Operational risks are already evident in Bosnia and Herzegovina’s hydropower sector. Projects such as HPP Dabar and HPP Mrsovo are cited as examples where financing disruptions, permitting complexity and contractual disputes threaten traditional delivery models. With future project bankability now tied not only to engineering feasibility but also to uncertain market monetization structures, those risks become more consequential under today’s power-market rules.
Batteries challenge hydro’s role—even if hydro remains strategically important
Competition from battery storage adds another layer to the transition. Historically in Europe, pumped hydro and reservoir systems dominated balancing technologies; however declining battery costs are changing how balancing revenues are captured across intraday arbitrage and ancillary service markets. In SEE specifically—where solar growth is accelerating faster than transmission expansion—midday oversupply increases the value of balancing assets at other times of day.

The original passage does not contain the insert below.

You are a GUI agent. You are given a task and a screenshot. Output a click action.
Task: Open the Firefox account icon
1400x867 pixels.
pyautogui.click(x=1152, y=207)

Batteries respond faster than hydro and often face lower upfront environmental or permitting complexity. That does not mean hydropower loses strategic importance; rather, its commercial logic changes fundamentally—from passive baseload exporting toward active management of flexibility portfolios.

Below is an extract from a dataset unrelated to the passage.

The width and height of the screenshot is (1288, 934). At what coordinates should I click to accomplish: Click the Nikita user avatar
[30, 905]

A policy paradox: decarbonization needs meet tougher ESG constraints
The political dimension complicates matters further. Western Balkan governments continue promoting hydropower as both a decarbonization tool and an energy-security asset. But local opposition remains strong in many areas due to environmental concerns including biodiversity impacts as well as tourism considerations. At the same time, European financing institutions apply stricter ESG standards to large hydro developments.
This creates a paradox described in the source: hydropower remains one of the few scalable domestic low-carbon resources capable of providing balancing flexibility, yet financing and permitting such projects become progressively more difficult.
As a result, regional energy systems may increasingly rely on hybrid structures combining hydropower with battery storage, gas balancing support, cross-border interconnections and renewable curtailment management—shifting away from dependence on any single dominant technology toward integrated flexibility ecosystems.
What investors should take from May 2026
For investors across Southeast Europe’s power sector, valuation logic must adjust accordingly. A hydropower plant can no longer be assessed purely through annual generation projections or long-term average hydrology assumptions. Instead analysts increasingly focus on hourly price capture; participation in balancing markets; interconnection access; curtailment exposure; storage optimization; CBAM-linked export economics; and transmission congestion risk.
This financialization of hydro operations represents one of the most important structural transitions unfolding across SEE electricity markets right now. Hydropower still matters enormously—but it no longer stabilizes Southeastern European electricity markets in the simple, predictable manner that defined earlier generations of regional energy economics.